Under 6.0.2 when trying to call any of our endpoints we now get errors such as:
The returnType class java.lang.Object on public java.lang.Object package.resource.ActivityMappingResource.deleteMapping(long,kotlin.coroutines.Continuation) must return an instance of org.reactivestreams.Publisher (for example, a Mono or Flux) in order to support Reactor Context
Investigating it looks that AuthorizationManagerBeforeReactiveMethodInterceptor is now being used under 6.0.2 as a result of the changes for https://github.com/spring-projects/spring-security/issues/12506 setting the default for useAuthorizationManager in EnableReactiveMethodSecurity to be true now instead of false.
In the above example our method is
@PreAuthorize("hasRole('ROLE_NOMIS_ACTIVITIES')")
@DeleteMapping("/mapping/activities/activity-schedule-id/{id}")
suspend fun deleteMapping(@PathVariable id: Long) = mappingService.deleteMapping(id)
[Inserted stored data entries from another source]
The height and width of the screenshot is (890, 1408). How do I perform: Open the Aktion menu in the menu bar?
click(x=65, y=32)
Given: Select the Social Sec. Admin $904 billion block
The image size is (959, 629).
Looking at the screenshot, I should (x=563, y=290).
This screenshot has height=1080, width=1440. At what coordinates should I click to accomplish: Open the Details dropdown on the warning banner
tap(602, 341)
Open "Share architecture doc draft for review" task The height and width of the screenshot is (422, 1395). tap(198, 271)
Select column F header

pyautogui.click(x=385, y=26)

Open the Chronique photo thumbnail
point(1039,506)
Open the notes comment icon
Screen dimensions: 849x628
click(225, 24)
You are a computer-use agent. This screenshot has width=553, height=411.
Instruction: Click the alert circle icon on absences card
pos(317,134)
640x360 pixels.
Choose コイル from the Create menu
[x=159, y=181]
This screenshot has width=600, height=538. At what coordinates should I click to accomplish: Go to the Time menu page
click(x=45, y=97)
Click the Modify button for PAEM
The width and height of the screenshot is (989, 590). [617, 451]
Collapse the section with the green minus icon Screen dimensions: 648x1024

which therefore appears that the issue is that the authorisation manager doesn't support kotlin coroutines? Support for coroutines was added in https://github.com/spring-projects/spring-security/issues/8143, which we've been using successfully up to this point.
Setting
@EnableReactiveMethodSecurity(useAuthorizationManager = false)
reverts to the old behaviour of using the PrePostAdviceReactiveMethodInterceptor instead, which does provide kotlin coroutine support but is deprecated.
To Reproduce
With @EnableReactiveMethodSecurity enabled call an kotlin coroutine endpoint with a @PreAuthorize annotation. See above for example.
Expected behavior Endpoint can still be called successfully after upgrade to 6.0.2. I'm not sure what the bug is here - but would have thought that if the default is to use the authorization manager then it should support kotlin coroutines.
Sample Happy to provide a smaller sample if required, but the project with the failed upgrade branch is pgp-SDIT-513-upgrade-latest. Example test that is now failing is ActivityMappingResourceIntTest
Comment From: jzheaux
Thanks for the report @petergphillips. I'm marking it as a duplicate of https://github.com/spring-projects/spring-security/issues/12080, but feel free to correct me if it appears to be a different issue.
Comment From: petergphillips
Thanks for investigating @jzheaux. I agree in that the underlying issue is that the new authorization manager doesn't support kotlin coroutines so from that point of view it is a duplicate.
However I'm surprised to see an application breaking feature making its way into a point release, especially as the comment in https://github.com/spring-projects/spring-security/issues/12506#issuecomment-1376176713 states:
Thanks, @anschnapp. I believe
useAuthorizationManagershould be false. We'll take care of this in the next point release.
Since the new authorization manager doesn't support kotlin coroutines, does it make sense for it to default to true in the first place? If someone was trying to add in method based security to a kotlin coroutines app, would they know that they need to turn off the authorization manager in order to get anything to work?
Furthermore I would have thought that the migration documentation should really be the other way round i.e. it should read:
So, to complete migration and preserve existing behaviour, @EnableReactiveMethodSecurity add in the
useAuthorizationManagerattribute:
@EnableReactiveMethodSecurity
changes to:
@EnableReactiveMethodSecurity(useAuthorizationManager = false)
I do remember reading that item of the migration guide at the time and thinking it was pointless since the behaviour isn't altered if useAuthorizationManager was specified as true in the first place!